Nepali artist, writer, and actor (1937–2021)

Uttam Prasad Karmacharya, better known as Uttam Nepali (उत्तम नेपाली; 30 April 1937 – 21 July 2021), was a Nepali visual artist, writer, and actor. A modernist painter, he was one of the pioneers of abstract art and experimentation in Nepal. He was also instrumental in establishing formal art education in Nepal. He produced abstractionist, expressionist and surrealist paintings throughout the 1960s and 70s, which were exhibited throughout Asia.

Nepali acted in two films in the early 1960s; he also published poetry. He was a lifetime member of Nepal Academy since 2000. Among his awards were National Genius Award, 2014, and Suprawal Janasewa Tritiya. He was married and had four children. He was diagnosed with Alzheimer's disease in later life. He died of cardiovascular problems in July 2021, aged 84.

== Early life ==
Uttam Nepali was born Uttam Prasad Karmacharya on 30 April 1937 (Bikram Sambat: 18 Baisakh 1994) in Kathmandu, Nepal. His father wanted him to become a businessman. However, he was determined to become a painter. He studied arts at the Lucknow College of Arts and Crafts. In 1967, he graduated from the Sir Jamsetjee Jeejebhoy School of Art, Mumbai.

== Career ==
In 1959, after completing his studies from Lucknow, Nepali returned to Kathmandu where he held an exhibition at the Tri-Chandra College. After the exhibition, King Mahendra bought many of his paintings. In the beginning, Nepali used to paint about Hindu gods like Ganesha; later, he moved towards modern art. Sometimes Nepali used to write poem verses in his paintings, especially, written by poets Bhupi Sherchan, and Bhim Nidhi Tiwari. Throughout the 1960s and 70s, he produced paintings employing modernist forms like expressionism, abstractionism, abstract-expressionism and surrealism, and incorporating traditional Nepali themes, paper and colour.

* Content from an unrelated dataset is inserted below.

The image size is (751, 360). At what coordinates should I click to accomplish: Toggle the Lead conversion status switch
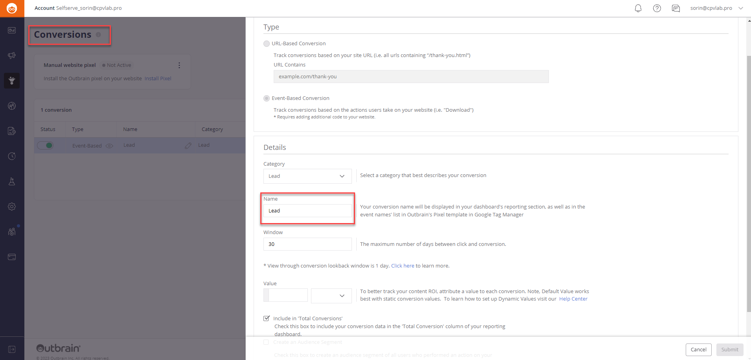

His works have been exhibited in Nepal, India, Bangladesh, Japan, South Korea, the Soviet Union, Australia, among others. Nepali was one of the first people to establish art education in Nepal. He was awarded various accolades for his work including the National Genius Award in 2014 and the Suprabal Janasewa Tritiya Award. In 2000, he was awarded to be a lifetime member of the Nepal Academy.

He acted in two Nepali films, Aama (1964) and Hijo Aaaj Bholi (1964). In 2004, he published his poetry collection titled Uttam Nepalika Kavitaharu.

==Personal life==
He was married to Mandira Karmacharya; they had two sons and two daughters.

== Death ==
Nepali died on 21 July 2021 due to heart problems, in the Tribhuvan University Teaching Hospital. The same day, he was cremated at the Pashupati Aryaghat. He had previously been diagnosed with respiratory, heart, and Alzheimer's diseases.